Parisi’s accuser was Morgan Wright, a woman who falsely told people that she a degree from the Juilliard School of Music and a Master of Art degree in educational psychology, according to Moreno’s decision. She also signed emails “Dr. Wright,” even though she is not a doctor.

Wright’s other allegations against Parisi included sexual wrongdoing with others and attempts to run her down with his black Jeep on three different occasions. The last time, Parisi no longer owned the car.

“The preponderance of the evidence clearly shows that Wright created a destructive fiction,” Moreno wrote. “Wright publicized allegations without regard for their truth or effect: that Parisi raped her, that he had sex with underage girls after giving them alcohol, that his daughter accused him of raping her, and that he was HIV positive.
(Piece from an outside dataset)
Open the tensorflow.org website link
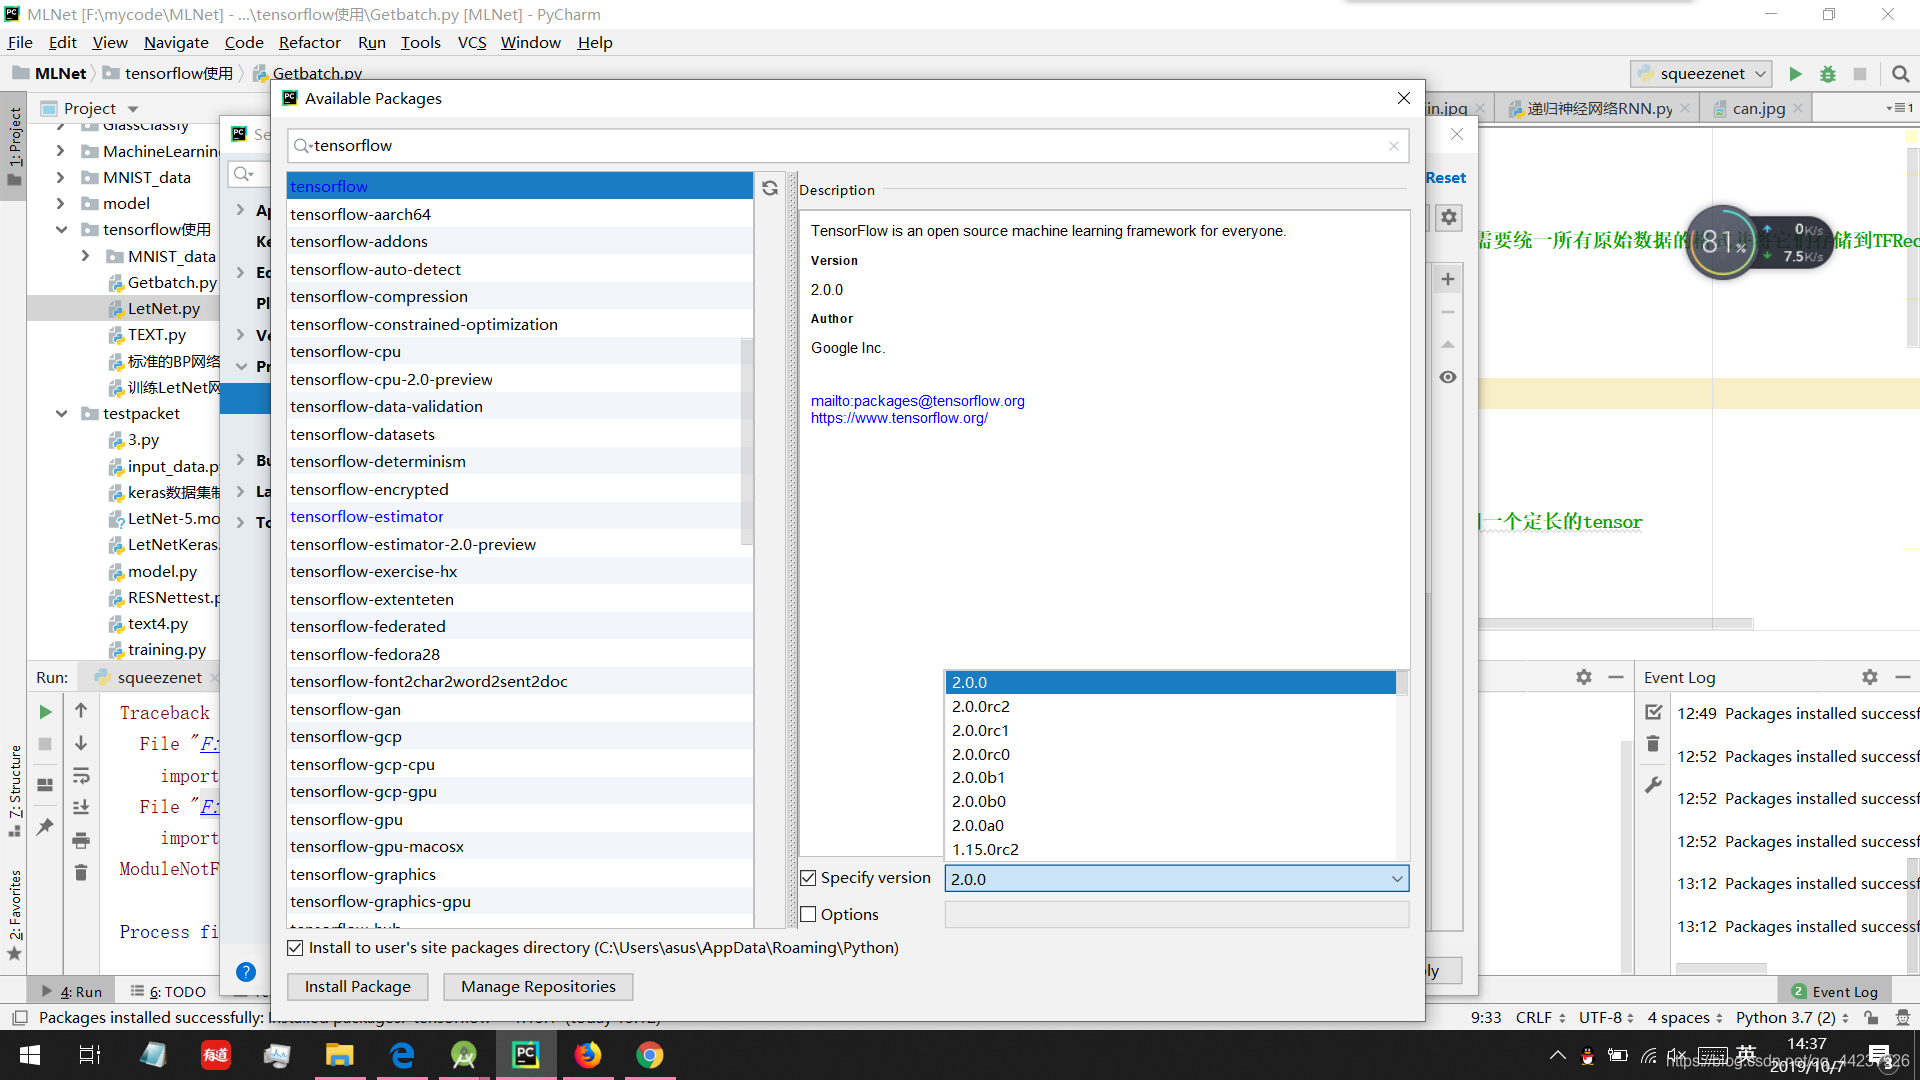1920x1080 pixels. [x=898, y=418]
She spread these defamatory statements to Parisi’s employer (the University of Minnesota), to the Minnesota Department of Health, and most importantly to the police.”

Wright had met Parisi while walking her seizure-alert dog outside his condo in September 2014. They entered into a sexual relationship and made plans to buy the condo above Parisi’s unit.

The condo purchase would allow Parisi to expand his unit and Wright to have a studio unit in the remaining half of the space. Each was to pay half the purchase cost, and each would put $15,000 into a joint account for construction. But Wright stopped paying contractors and initially withdrew her $15,000, Parisi testified. He paid the entire construction cost and the entire purchase price.

After Parisi sought to evict Wright from the studio unit, Wright sought to enjoin cancelation of the purchase agreement and later amended the suit to add a battery claim against Parisi. The battery claim said Parisi tried to run Wright down with his car but did not initially mention a rape.

After Wright lost her appeal in the eviction action in June 2016, she told police that Parisi had raped her in January 2015. Wright alleged that the rape caused her rectum to prolapse, and she called a friend afterward while sobbing. She did not disclose to the friend why she was so upset. The friend confirmed the call.

In subsequent text messages, the parties expressed their love for each other. Wright went to the hospital in February 2015 for weakness, abdominal pain, diarrhea and a migraine. The record did not reflect a rectal prolapse. Wright did not report a rape to the doctor.

Parisi’s attorney, John Braun, told the Minneapolis Star Tribune that an internet search for Parisi still “returns a mug shot and headlines about him being a rapist, and it will forever. So part of the court’s message is that in the 21st century this is a greater harm than it might have been in the past, and an award needs to anticipate the long arc of future harm still to be endured by its victim.”